— Given task —
From the items below, pull out every line that contains the word "screenshot" and copy each such line unchanged.

··· Records for processing ···

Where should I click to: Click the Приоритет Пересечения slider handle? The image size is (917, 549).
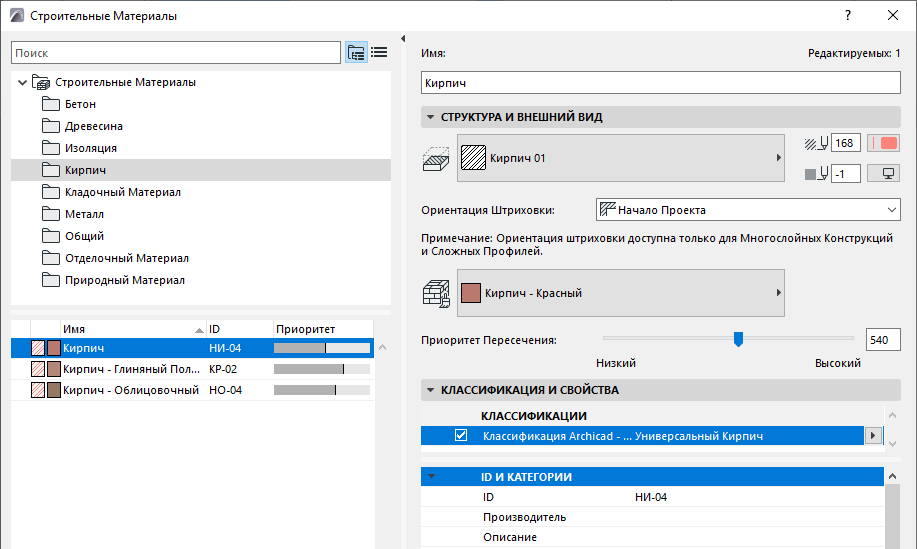point(738,339)
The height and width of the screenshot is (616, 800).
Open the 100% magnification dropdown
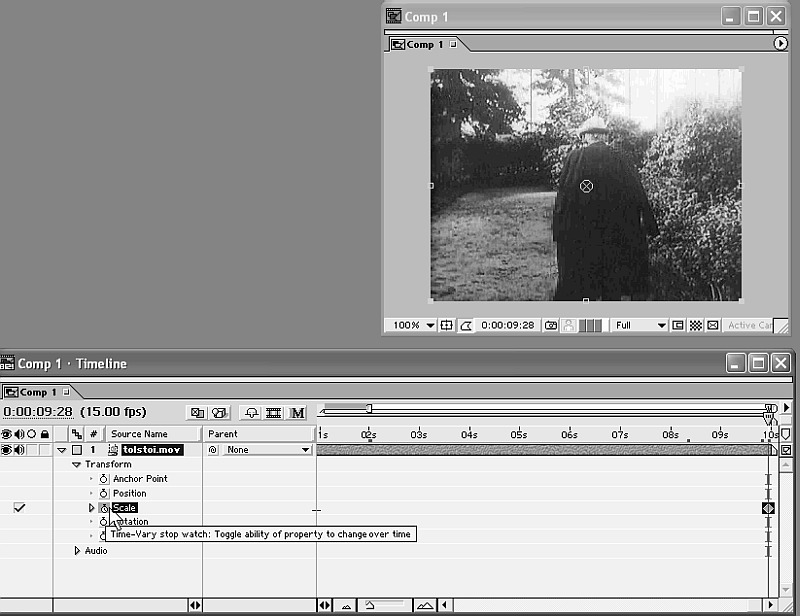click(430, 325)
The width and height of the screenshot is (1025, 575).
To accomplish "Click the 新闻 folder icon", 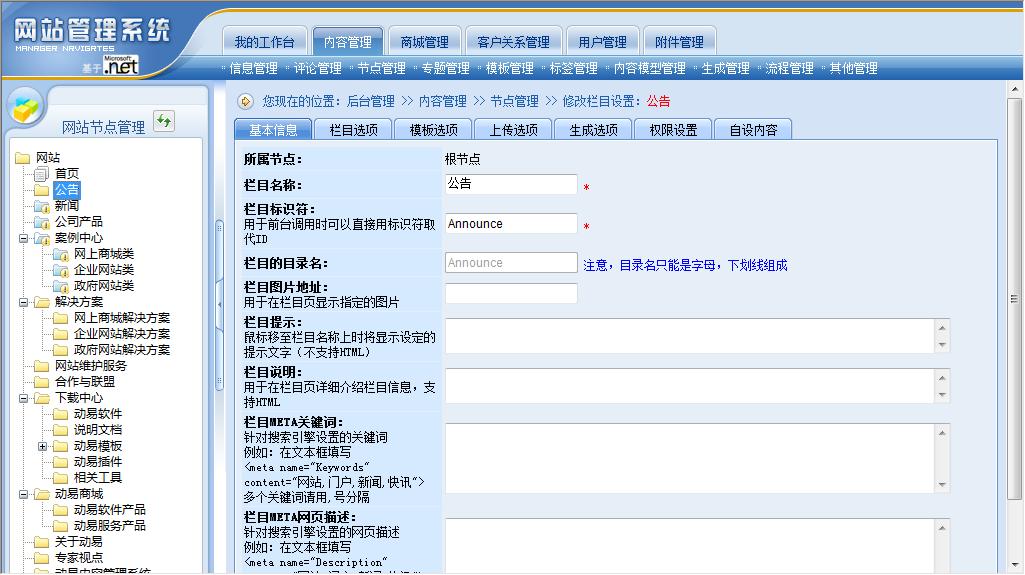I will pyautogui.click(x=41, y=206).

···

— The solution —
The height and width of the screenshot is (616, 800).
The width and height of the screenshot is (1025, 575).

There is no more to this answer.